- Problem statement -
Word for word, retype each record shown below.

- Provided data -
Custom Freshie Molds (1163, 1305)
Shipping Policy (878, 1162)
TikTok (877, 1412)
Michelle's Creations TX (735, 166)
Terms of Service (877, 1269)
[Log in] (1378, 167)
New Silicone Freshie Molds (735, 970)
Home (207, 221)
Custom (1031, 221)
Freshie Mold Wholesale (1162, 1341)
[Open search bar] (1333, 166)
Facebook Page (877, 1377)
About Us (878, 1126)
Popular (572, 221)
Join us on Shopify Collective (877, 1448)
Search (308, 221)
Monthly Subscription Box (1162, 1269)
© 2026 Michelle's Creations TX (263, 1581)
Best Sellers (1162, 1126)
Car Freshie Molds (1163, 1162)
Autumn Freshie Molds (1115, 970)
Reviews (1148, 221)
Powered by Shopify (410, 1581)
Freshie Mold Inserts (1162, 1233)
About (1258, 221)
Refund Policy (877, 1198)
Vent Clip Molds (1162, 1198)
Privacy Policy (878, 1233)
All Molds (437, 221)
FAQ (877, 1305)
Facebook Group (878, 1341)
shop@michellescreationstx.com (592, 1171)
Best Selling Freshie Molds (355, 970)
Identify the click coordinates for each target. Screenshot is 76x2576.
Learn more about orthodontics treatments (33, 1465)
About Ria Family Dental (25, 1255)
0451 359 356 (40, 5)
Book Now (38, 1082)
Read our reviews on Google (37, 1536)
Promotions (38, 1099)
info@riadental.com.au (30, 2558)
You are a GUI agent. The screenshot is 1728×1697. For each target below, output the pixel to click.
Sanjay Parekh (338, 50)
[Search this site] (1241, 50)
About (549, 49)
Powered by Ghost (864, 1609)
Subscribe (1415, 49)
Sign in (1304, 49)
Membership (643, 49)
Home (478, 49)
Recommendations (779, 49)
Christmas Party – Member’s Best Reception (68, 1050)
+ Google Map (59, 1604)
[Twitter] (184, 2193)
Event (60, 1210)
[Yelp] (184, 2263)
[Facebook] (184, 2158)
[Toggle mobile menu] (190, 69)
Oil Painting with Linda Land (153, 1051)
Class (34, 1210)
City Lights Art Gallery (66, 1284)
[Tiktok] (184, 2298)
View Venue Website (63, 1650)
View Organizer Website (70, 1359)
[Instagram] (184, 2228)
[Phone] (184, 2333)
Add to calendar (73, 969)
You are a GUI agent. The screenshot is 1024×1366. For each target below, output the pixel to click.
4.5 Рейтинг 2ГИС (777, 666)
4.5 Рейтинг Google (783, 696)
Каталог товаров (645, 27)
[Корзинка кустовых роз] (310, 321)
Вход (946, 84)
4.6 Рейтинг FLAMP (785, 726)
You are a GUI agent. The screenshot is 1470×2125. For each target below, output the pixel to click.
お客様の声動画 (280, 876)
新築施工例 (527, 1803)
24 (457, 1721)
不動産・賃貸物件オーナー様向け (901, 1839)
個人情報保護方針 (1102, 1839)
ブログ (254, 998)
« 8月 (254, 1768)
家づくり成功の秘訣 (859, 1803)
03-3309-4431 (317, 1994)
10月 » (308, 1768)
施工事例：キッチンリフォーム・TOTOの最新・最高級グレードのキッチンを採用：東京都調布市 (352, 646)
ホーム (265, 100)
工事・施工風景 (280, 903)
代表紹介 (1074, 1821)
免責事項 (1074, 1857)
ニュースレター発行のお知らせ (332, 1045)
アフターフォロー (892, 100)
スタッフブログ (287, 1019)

- Written response -
Custom Freshie Molds (1163, 1305)
Shipping Policy (878, 1162)
TikTok (877, 1412)
Michelle's Creations TX (735, 166)
Terms of Service (877, 1269)
[Log in] (1378, 167)
New Silicone Freshie Molds (735, 970)
Home (207, 221)
Custom (1031, 221)
Freshie Mold Wholesale (1162, 1341)
[Open search bar] (1333, 166)
Facebook Page (877, 1377)
About Us (878, 1126)
Popular (572, 221)
Join us on Shopify Collective (877, 1448)
Search (308, 221)
Monthly Subscription Box (1162, 1269)
© 2026 Michelle's Creations TX (263, 1581)
Best Sellers (1162, 1126)
Car Freshie Molds (1163, 1162)
Autumn Freshie Molds (1115, 970)
Reviews (1148, 221)
Powered by Shopify (410, 1581)
Freshie Mold Inserts (1162, 1233)
About (1258, 221)
Refund Policy (877, 1198)
Vent Clip Molds (1162, 1198)
Privacy Policy (878, 1233)
All Molds (437, 221)
FAQ (877, 1305)
Facebook Group (878, 1341)
shop@michellescreationstx.com (592, 1171)
Best Selling Freshie Molds (355, 970)
Identify the click coordinates for each target. Screenshot is 76x2576.
Learn more about orthodontics treatments (33, 1465)
About Ria Family Dental (25, 1255)
0451 359 356 (40, 5)
Book Now (38, 1082)
Read our reviews on Google (37, 1536)
Promotions (38, 1099)
info@riadental.com.au (30, 2558)
You are a GUI agent. The screenshot is 1728×1697. For each target below, output the pixel to click.
Sanjay Parekh (338, 50)
[Search this site] (1241, 50)
About (549, 49)
Powered by Ghost (864, 1609)
Subscribe (1415, 49)
Sign in (1304, 49)
Membership (643, 49)
Home (478, 49)
Recommendations (779, 49)
Christmas Party – Member’s Best Reception (68, 1050)
+ Google Map (59, 1604)
[Twitter] (184, 2193)
Event (60, 1210)
[Yelp] (184, 2263)
[Facebook] (184, 2158)
[Toggle mobile menu] (190, 69)
Oil Painting with Linda Land (153, 1051)
Class (34, 1210)
City Lights Art Gallery (66, 1284)
[Tiktok] (184, 2298)
View Venue Website (63, 1650)
View Organizer Website (70, 1359)
[Instagram] (184, 2228)
[Phone] (184, 2333)
Add to calendar (73, 969)
You are a GUI agent. The screenshot is 1024×1366. For each target below, output the pixel to click.
4.5 Рейтинг 2ГИС (777, 666)
4.5 Рейтинг Google (783, 696)
Каталог товаров (645, 27)
[Корзинка кустовых роз] (310, 321)
Вход (946, 84)
4.6 Рейтинг FLAMP (785, 726)
You are a GUI agent. The screenshot is 1470×2125. For each target below, output the pixel to click.
お客様の声動画 (280, 876)
新築施工例 (527, 1803)
24 (457, 1721)
不動産・賃貸物件オーナー様向け (901, 1839)
個人情報保護方針 (1102, 1839)
ブログ (254, 998)
« 8月 (254, 1768)
家づくり成功の秘訣 (859, 1803)
03-3309-4431 (317, 1994)
10月 » (308, 1768)
施工事例：キッチンリフォーム・TOTOの最新・最高級グレードのキッチンを採用：東京都調布市 (352, 646)
ホーム (265, 100)
工事・施工風景 (280, 903)
代表紹介 (1074, 1821)
免責事項 (1074, 1857)
ニュースレター発行のお知らせ (332, 1045)
アフターフォロー (892, 100)
スタッフブログ (287, 1019)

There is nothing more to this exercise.